= Wasim Alimuz Zaman =

Wasim Alimuz Zaman, also known as Wasim Zaman, was a Bangladeshi civil servant, population scientist and United National official who was killed in a Taliban attack in Afghanistan.

==Early life==
Zaman was born in 1948 in Gopalganj District, East Bengal, Pakistan, to Wahiduzzaman, a politician. He completed his PhD in population sciences at Harvard University.

==Career==
Zaman joined the Pakistan Civil Service in 1970.

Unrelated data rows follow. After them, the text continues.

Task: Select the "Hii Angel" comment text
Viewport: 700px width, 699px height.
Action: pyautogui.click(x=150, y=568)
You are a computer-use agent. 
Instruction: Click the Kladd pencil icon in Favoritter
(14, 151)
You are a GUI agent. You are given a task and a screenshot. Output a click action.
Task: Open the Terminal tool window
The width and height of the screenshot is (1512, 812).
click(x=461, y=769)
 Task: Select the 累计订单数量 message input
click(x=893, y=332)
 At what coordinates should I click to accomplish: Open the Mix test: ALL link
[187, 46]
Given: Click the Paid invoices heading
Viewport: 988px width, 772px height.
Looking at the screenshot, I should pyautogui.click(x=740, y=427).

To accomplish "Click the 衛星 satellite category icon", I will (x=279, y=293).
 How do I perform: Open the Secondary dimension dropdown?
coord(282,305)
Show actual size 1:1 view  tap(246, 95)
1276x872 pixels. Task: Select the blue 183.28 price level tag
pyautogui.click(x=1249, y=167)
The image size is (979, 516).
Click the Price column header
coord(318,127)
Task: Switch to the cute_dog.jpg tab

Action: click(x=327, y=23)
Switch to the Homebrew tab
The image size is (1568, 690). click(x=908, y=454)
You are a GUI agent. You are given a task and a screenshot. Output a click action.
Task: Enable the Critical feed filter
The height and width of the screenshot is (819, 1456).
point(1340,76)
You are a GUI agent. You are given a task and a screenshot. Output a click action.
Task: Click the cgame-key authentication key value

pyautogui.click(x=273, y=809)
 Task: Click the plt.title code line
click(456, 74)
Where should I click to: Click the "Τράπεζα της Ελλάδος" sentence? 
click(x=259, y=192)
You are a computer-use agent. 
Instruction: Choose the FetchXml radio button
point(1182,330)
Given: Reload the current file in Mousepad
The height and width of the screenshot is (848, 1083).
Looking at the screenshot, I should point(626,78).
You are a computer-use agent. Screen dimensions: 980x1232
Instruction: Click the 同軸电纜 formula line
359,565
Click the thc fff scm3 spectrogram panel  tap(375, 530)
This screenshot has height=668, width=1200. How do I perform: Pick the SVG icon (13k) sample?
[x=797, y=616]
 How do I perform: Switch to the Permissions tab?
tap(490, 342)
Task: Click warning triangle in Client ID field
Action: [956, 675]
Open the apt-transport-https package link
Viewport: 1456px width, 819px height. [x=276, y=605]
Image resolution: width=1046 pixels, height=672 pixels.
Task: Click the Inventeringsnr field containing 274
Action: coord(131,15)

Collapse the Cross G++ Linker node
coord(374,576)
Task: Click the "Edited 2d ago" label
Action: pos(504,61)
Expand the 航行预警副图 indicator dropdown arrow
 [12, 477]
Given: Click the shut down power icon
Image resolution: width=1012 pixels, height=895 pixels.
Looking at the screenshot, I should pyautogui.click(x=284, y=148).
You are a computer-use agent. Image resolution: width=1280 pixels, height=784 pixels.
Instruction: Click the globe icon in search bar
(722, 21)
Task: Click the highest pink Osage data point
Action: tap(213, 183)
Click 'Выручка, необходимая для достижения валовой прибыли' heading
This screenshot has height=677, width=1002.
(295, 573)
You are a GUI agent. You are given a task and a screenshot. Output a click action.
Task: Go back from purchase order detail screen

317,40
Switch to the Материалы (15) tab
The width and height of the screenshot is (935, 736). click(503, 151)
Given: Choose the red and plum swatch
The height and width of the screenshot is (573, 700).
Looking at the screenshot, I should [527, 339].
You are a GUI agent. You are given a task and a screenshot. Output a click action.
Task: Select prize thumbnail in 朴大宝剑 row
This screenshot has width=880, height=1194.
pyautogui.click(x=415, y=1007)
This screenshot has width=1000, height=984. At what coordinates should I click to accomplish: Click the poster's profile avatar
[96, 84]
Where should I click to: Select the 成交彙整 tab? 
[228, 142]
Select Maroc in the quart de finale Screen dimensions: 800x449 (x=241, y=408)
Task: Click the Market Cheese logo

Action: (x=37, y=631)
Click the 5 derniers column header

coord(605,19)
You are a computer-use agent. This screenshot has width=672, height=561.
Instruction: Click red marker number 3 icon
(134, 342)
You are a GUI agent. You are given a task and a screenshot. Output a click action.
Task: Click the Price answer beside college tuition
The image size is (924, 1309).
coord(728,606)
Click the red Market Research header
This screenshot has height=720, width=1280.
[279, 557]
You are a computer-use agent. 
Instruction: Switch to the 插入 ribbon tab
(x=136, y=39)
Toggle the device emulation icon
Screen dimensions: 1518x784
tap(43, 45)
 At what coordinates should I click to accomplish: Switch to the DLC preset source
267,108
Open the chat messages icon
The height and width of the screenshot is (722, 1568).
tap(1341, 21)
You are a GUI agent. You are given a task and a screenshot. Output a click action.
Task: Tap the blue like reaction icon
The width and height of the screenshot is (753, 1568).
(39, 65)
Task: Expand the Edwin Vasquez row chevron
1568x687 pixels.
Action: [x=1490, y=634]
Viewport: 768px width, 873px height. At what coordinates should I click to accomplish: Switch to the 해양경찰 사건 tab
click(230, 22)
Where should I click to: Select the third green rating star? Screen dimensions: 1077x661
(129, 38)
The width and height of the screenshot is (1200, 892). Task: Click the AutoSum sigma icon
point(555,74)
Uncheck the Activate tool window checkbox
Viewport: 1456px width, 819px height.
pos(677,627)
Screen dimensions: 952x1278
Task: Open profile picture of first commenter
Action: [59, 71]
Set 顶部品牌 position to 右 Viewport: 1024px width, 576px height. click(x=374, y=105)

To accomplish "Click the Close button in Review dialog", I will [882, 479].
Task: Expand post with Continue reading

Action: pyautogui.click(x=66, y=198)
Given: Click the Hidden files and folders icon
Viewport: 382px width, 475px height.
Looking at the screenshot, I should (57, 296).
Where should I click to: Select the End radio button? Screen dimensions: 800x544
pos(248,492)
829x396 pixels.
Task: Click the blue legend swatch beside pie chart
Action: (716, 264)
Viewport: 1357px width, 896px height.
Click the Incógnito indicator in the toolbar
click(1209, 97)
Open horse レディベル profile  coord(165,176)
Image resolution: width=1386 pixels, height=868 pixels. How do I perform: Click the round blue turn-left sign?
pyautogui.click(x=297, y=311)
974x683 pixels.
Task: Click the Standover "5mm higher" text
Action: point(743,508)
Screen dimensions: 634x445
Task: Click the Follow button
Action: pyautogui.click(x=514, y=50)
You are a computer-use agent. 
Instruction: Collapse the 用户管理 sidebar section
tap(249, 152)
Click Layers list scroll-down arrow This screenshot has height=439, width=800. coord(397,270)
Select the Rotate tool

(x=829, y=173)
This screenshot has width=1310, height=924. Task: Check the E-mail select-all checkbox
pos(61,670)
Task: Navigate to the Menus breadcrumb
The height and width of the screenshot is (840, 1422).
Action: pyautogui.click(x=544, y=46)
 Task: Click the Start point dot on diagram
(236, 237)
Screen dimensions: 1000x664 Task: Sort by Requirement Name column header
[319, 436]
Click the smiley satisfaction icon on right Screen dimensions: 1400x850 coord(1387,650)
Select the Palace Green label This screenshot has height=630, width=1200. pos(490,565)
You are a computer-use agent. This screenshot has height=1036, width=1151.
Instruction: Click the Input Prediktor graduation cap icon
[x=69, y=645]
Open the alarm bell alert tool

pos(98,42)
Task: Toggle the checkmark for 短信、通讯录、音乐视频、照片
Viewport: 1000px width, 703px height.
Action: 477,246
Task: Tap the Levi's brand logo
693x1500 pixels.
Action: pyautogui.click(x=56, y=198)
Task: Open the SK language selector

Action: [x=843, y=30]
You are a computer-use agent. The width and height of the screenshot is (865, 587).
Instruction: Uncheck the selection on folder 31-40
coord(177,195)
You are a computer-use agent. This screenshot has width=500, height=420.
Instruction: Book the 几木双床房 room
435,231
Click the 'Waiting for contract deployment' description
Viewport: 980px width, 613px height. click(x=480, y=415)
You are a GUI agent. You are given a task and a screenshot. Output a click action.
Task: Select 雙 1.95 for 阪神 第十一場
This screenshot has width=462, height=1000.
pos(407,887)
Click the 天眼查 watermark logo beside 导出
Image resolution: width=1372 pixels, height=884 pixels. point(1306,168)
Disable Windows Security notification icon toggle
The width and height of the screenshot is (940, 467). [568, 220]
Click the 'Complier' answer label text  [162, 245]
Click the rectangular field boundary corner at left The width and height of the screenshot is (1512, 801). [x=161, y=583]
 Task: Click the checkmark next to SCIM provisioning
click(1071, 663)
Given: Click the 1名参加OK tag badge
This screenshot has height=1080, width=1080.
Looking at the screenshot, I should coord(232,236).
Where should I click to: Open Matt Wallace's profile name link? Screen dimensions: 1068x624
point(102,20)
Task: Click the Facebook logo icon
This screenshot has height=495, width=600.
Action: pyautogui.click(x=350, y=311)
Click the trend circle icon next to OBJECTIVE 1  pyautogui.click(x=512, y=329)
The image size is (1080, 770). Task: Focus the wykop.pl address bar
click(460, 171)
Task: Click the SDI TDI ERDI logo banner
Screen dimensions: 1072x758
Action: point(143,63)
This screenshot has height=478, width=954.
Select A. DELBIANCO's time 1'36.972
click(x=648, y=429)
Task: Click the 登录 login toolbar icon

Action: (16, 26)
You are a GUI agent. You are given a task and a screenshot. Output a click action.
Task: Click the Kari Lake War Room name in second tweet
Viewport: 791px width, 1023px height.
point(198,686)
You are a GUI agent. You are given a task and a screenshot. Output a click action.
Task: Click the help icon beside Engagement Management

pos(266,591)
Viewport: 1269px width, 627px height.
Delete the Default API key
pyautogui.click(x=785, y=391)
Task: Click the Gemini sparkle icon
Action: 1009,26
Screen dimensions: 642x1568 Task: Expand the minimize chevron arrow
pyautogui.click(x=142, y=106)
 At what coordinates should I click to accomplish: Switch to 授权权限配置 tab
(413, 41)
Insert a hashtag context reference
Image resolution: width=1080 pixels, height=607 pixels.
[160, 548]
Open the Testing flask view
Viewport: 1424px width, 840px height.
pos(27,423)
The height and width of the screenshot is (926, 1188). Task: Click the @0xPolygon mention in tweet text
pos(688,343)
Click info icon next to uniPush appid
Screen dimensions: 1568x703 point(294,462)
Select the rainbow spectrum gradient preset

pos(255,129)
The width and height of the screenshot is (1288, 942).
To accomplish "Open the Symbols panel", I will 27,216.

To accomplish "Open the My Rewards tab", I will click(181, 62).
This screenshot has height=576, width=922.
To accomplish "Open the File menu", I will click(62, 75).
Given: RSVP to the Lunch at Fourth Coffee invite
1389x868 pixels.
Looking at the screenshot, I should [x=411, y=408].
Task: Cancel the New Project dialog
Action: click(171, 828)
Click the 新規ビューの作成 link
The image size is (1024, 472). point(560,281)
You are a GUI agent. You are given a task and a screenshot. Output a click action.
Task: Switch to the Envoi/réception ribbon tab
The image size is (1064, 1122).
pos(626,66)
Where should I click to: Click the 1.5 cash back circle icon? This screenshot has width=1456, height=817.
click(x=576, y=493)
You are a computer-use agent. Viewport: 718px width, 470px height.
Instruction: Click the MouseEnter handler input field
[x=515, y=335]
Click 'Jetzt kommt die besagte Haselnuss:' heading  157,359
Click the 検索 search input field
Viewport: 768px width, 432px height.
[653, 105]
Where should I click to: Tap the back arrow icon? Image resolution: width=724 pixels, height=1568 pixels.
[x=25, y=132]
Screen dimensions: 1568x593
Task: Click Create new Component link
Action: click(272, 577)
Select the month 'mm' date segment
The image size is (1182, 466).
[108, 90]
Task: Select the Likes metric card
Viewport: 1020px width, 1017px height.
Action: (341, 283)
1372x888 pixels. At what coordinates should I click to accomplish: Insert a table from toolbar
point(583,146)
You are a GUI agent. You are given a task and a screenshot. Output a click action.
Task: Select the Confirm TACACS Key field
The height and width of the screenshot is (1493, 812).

Zaman joined the United Nations Population Fund in 1988. From 1995 to 1998, he was the United Nations Population Fund envoy to Bhutan and India. From 1996 to 1998, he was part of the United Nations theme group for HIV and AIDS in India and again from 2000 to 2003. He was part of the United Nations Population Fund Country Technical Services Team for South and West Asia in Kathmandu from 1998 to 2008.

In 2008, Zaman was made the special envoy of the United Nations Population Fund to Palestine.

Zaman was a member of the editorial board of the Asia Pacific Population Journal.

=== Bibliography ===

- Land Policies in Developing Countries: Select Bibliography on Agrarian Reform (1977-1983) (co-author Sein Lin, 1983)
- Public Participation in Development and Health Programs: Lessons from Rural Bangladesh (1984)
- Inter-linkages between population dynamics and development in national planning case studies from Bangladesh, India, and Malaysia
- Improving Access of Young People to Education and Services for Sexual and Reproductive Health, HIV, and Gender: Promising Practices in Indonesia, Thailand, and Vietnam (2009)

== Personal life ==
Zaman's wife lived in Malaysia while their three daughters live in the United States.

== Death ==
Zaman died in an attack by the Taliban on Serena Hotel near Arg, Kabul on 20 March 2014. He was living in Malaysia where he was the executive director of the International Council on Management of Population Programmes and had arrived in Kabul the day before the attack for a work trip.